• [DOCUMENT]:
- - -

That game was just ugly on both teams parts. The Blazers gutted out the win but neither team looked pretty. It didn't help that the Hornets lost their composure, not only did Peterson get kicked out but there were a couple incidents where Hornet players were barking at their own team mates and arguing on the sidelines with each other. Seriously, at one point it almost looked like they were going to get in a fist fight during a time out. 

What is it about Portland the gets under the Hornets' skin so bad? It seems so odd to me considering our guys don't talk that much, rarely complain, almost never get T'd up, and don't really get all that physical with anyone.


----------



## girllovesthegame (Nov 3, 2005)

Spud147 said:


> As a Blazer fan I always find it kind of funny when other teams' fans blame the refs for a loss. It's the friggin' Portland Trailblazers, do you honestly think, given our history with the refs and the fact that we have the youngest most inexperienced (i.e. no super star calls) team in the NBA, there's some kind of favoritism going on by the league?
> 
> That game was just ugly on both teams parts. The Blazers gutted out the win but neither team looked pretty. It didn't help that the Hornets lost their composure, not only did Peterson get kicked out but there were a couple incidents where Hornet players were barking at their own team mates and arguing on the sidelines with each other. Seriously, at one point it almost looked like they were going to get in a fist fight during a time out.
> 
> What is it about Portland the gets under the Hornets' skin so bad? It seems so odd to me considering our guys don't talk that much, rarely complain, almost never get T'd up, and don't really get all that physical with anyone.


I'm sure you do find it funny but don't act like you guys have never blamed refs about anything. I'm pretty sure you guys did a lot of it in your Jailblazer days. No, everything wasn't totally the refs faults and no one here is blaming everything on them but some of the calls made at inopportune times made sure to take any zest or confidence the Hornets 'thought' they were building up away. Actually I'd place more blame on the Hornets' p*ss poor shooting and not trying to get to line more than blaming the refs. Moving on.


----------



## bee-fan (Nov 4, 2006)

The Hornets are responsible for their own loss last night. But anyone who can't see those two bad calls at the end of the game, clearly have to be a fan of the other team. I hate when calls are missed for any team because it can affect the outcome of the game and possibly affect your playoff chances at the end of the year. I especially got a kick out of the no call on MoPete when he and Butler were clearly called for the same foul.


----------



## Spud147 (Jul 15, 2005)

- - -

• [WHAT YOU WILL DO]:
a) In the forum thread about the Blazers–Hornets game, which Hornets player got kicked out?
b) Write out the part of the forum thread starting at "## bee-fan (Nov" and ending at "(Jul 15, 2005)".

• [SUPPLIED INFORMATION]:
- - -

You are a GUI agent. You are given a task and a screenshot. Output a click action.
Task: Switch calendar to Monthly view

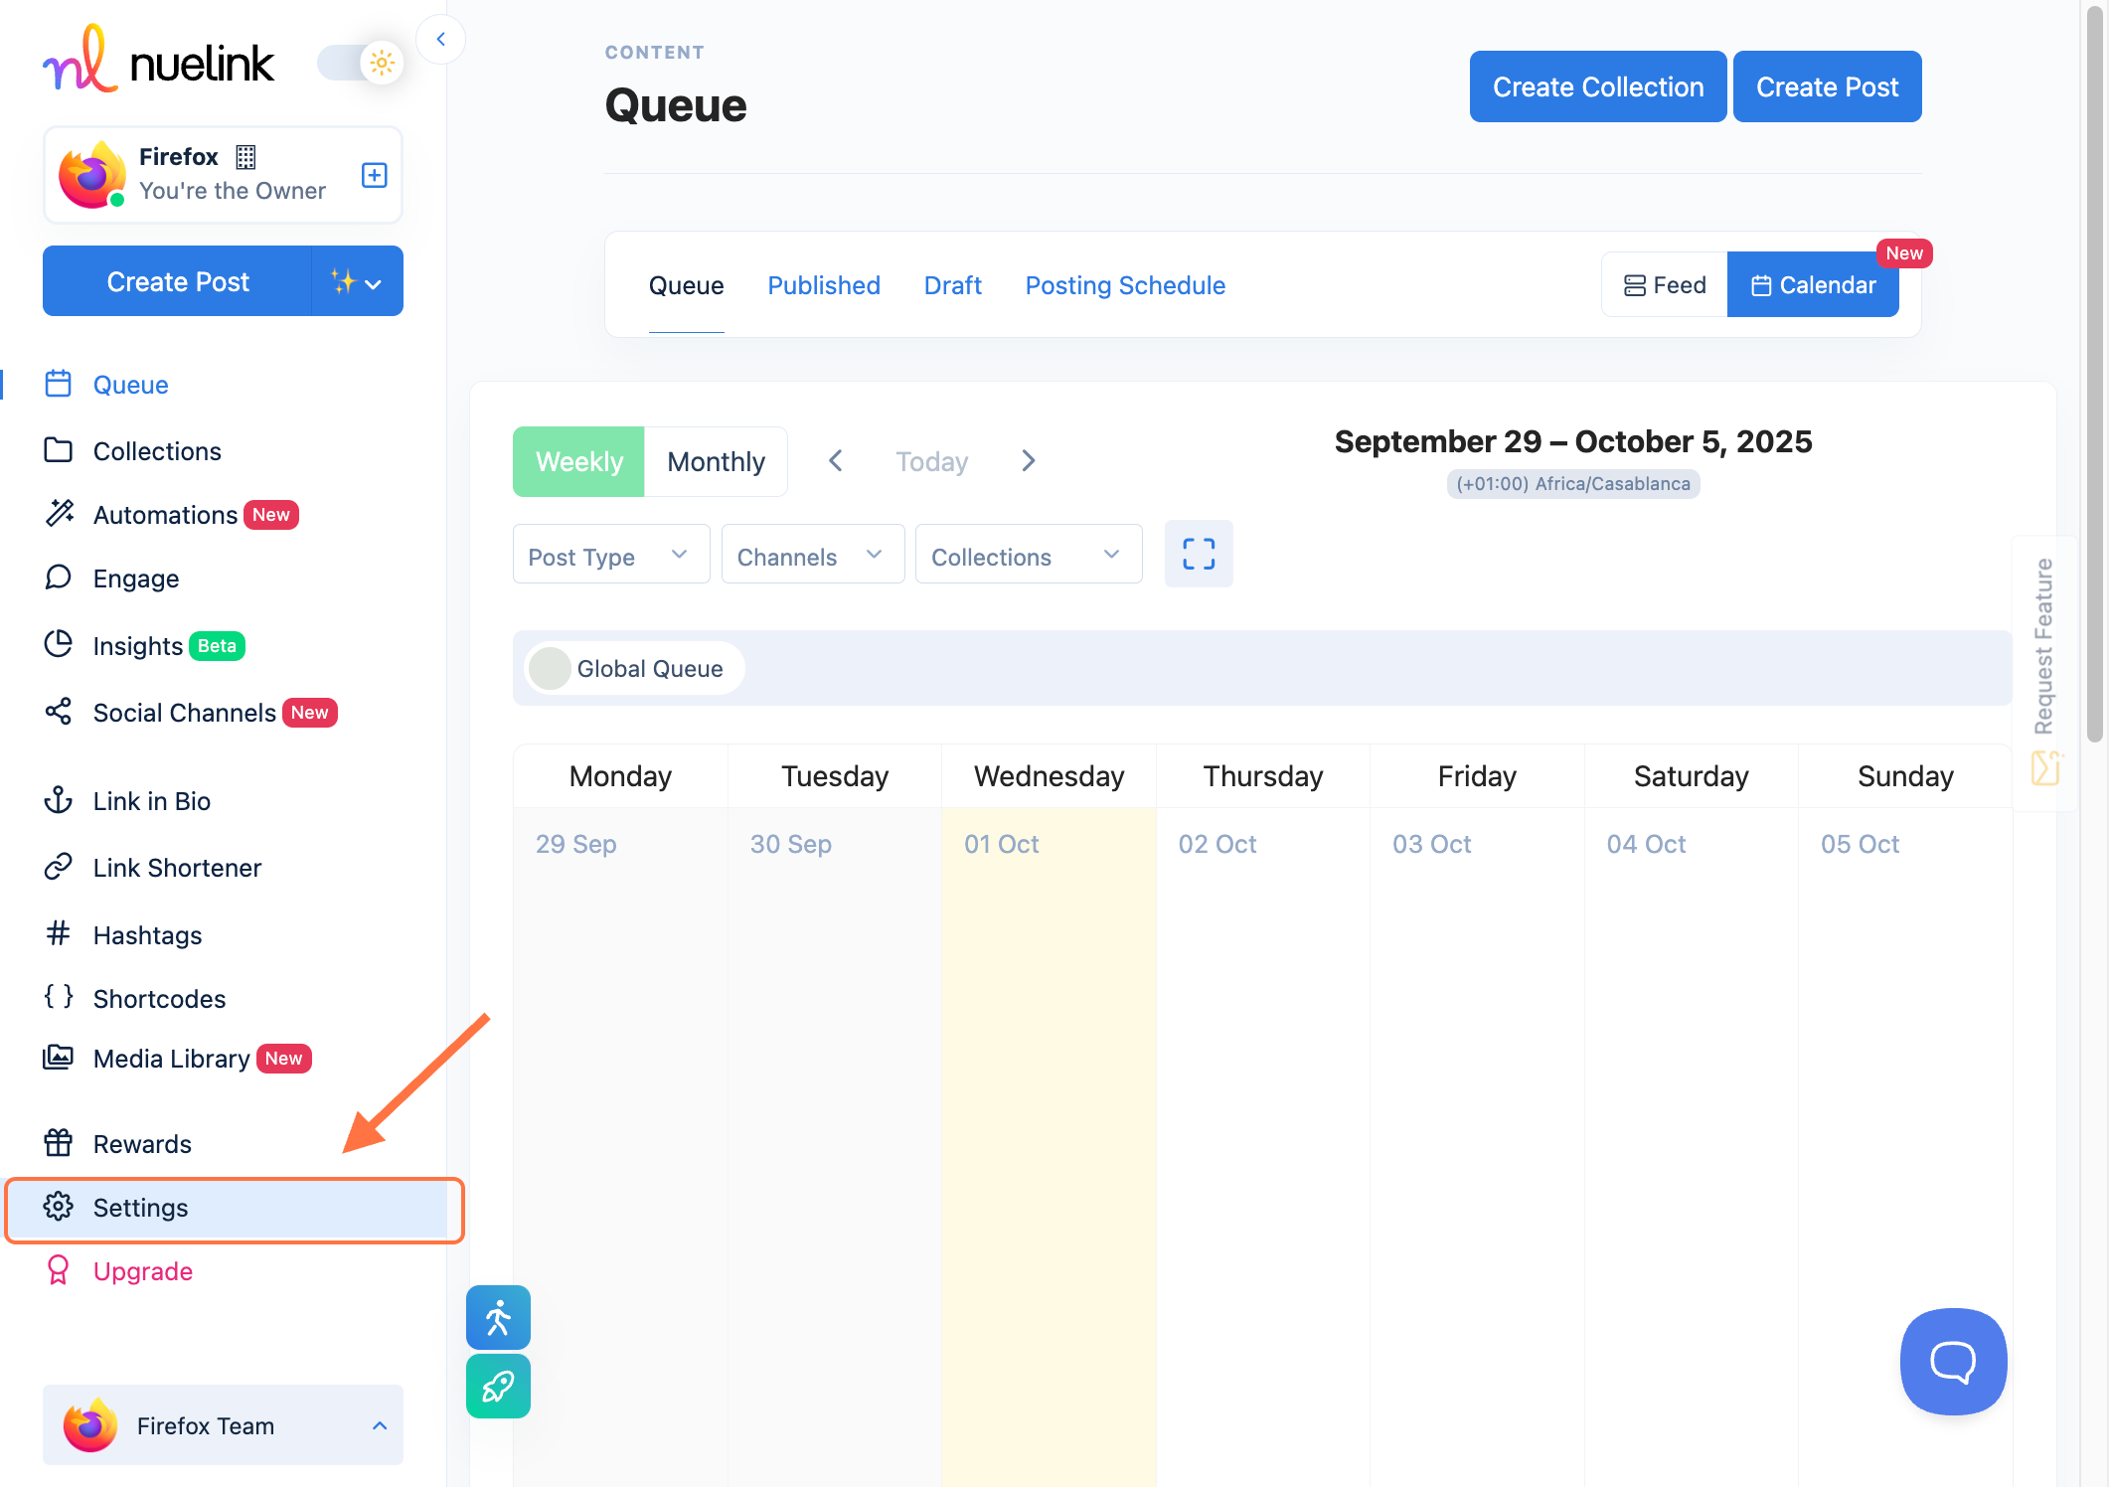[x=716, y=461]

- - -

• [THE SOLUTIONS]:
a) Peterson

b)
## bee-fan (Nov 4, 2006)

The Hornets are responsible for their own loss last night. But anyone who can't see those two bad calls at the end of the game, clearly have to be a fan of the other team. I hate when calls are missed for any team because it can affect the outcome of the game and possibly affect your playoff chances at the end of the year. I especially got a kick out of the no call on MoPete when he and Butler were clearly called for the same foul.


----------



## Spud147 (Jul 15, 2005)